_TASK REQUIREMENTS_
Word for word, the records below are to be set down again.

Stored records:
[Start of Attachment]

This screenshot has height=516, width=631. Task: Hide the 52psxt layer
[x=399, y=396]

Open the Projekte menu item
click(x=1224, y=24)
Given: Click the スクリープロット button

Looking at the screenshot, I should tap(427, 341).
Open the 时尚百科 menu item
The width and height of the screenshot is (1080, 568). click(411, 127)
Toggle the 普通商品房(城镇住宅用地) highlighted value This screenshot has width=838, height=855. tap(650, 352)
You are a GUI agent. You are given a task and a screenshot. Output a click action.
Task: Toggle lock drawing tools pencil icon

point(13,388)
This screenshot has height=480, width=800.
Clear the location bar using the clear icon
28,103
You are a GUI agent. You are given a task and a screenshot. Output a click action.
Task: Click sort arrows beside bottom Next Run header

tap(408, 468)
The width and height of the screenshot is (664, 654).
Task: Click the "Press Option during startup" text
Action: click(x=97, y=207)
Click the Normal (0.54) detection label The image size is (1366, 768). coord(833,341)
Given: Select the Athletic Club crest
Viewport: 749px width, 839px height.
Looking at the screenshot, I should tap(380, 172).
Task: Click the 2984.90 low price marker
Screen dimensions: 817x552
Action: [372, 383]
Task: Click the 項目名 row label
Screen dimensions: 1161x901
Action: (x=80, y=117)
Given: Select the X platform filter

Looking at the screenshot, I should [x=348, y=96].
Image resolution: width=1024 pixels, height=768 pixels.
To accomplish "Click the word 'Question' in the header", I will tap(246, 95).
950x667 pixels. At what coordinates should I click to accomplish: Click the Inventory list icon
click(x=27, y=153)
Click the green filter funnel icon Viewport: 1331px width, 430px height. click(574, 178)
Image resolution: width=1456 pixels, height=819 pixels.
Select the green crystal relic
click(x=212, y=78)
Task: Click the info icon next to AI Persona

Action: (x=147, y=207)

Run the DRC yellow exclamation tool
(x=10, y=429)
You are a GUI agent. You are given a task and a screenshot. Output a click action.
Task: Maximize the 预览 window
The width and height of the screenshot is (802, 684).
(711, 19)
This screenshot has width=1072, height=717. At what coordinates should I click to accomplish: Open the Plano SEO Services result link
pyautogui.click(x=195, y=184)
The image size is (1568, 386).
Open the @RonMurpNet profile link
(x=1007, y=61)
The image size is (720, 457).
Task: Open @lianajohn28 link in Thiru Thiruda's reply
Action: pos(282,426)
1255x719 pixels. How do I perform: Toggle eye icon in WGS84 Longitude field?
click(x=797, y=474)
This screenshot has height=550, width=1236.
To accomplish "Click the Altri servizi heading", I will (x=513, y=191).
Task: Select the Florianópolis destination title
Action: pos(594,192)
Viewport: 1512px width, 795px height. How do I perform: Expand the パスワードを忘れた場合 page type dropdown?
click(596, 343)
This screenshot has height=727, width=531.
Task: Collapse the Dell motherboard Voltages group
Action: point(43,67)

[End of Attachment]

_SOLUTION TO THE EXERCISE_
This screenshot has height=516, width=631. Task: Hide the 52psxt layer
[x=399, y=396]

Open the Projekte menu item
click(x=1224, y=24)
Given: Click the スクリープロット button

Looking at the screenshot, I should tap(427, 341).
Open the 时尚百科 menu item
The width and height of the screenshot is (1080, 568). click(411, 127)
Toggle the 普通商品房(城镇住宅用地) highlighted value This screenshot has width=838, height=855. tap(650, 352)
You are a GUI agent. You are given a task and a screenshot. Output a click action.
Task: Toggle lock drawing tools pencil icon

point(13,388)
This screenshot has height=480, width=800.
Clear the location bar using the clear icon
28,103
You are a GUI agent. You are given a task and a screenshot. Output a click action.
Task: Click sort arrows beside bottom Next Run header

tap(408, 468)
The width and height of the screenshot is (664, 654).
Task: Click the "Press Option during startup" text
Action: click(x=97, y=207)
Click the Normal (0.54) detection label The image size is (1366, 768). coord(833,341)
Given: Select the Athletic Club crest
Viewport: 749px width, 839px height.
Looking at the screenshot, I should tap(380, 172).
Task: Click the 2984.90 low price marker
Screen dimensions: 817x552
Action: [372, 383]
Task: Click the 項目名 row label
Screen dimensions: 1161x901
Action: (x=80, y=117)
Given: Select the X platform filter

Looking at the screenshot, I should [x=348, y=96].
Image resolution: width=1024 pixels, height=768 pixels.
To accomplish "Click the word 'Question' in the header", I will tap(246, 95).
950x667 pixels. At what coordinates should I click to accomplish: Click the Inventory list icon
click(x=27, y=153)
Click the green filter funnel icon Viewport: 1331px width, 430px height. click(574, 178)
Image resolution: width=1456 pixels, height=819 pixels.
Select the green crystal relic
click(x=212, y=78)
Task: Click the info icon next to AI Persona

Action: (x=147, y=207)

Run the DRC yellow exclamation tool
(x=10, y=429)
You are a GUI agent. You are given a task and a screenshot. Output a click action.
Task: Maximize the 预览 window
The width and height of the screenshot is (802, 684).
(711, 19)
This screenshot has width=1072, height=717. At what coordinates should I click to accomplish: Open the Plano SEO Services result link
pyautogui.click(x=195, y=184)
The image size is (1568, 386).
Open the @RonMurpNet profile link
(x=1007, y=61)
The image size is (720, 457).
Task: Open @lianajohn28 link in Thiru Thiruda's reply
Action: pos(282,426)
1255x719 pixels. How do I perform: Toggle eye icon in WGS84 Longitude field?
click(x=797, y=474)
This screenshot has height=550, width=1236.
To accomplish "Click the Altri servizi heading", I will (x=513, y=191).
Task: Select the Florianópolis destination title
Action: pos(594,192)
Viewport: 1512px width, 795px height. How do I perform: Expand the パスワードを忘れた場合 page type dropdown?
click(596, 343)
This screenshot has height=727, width=531.
Task: Collapse the Dell motherboard Voltages group
Action: point(43,67)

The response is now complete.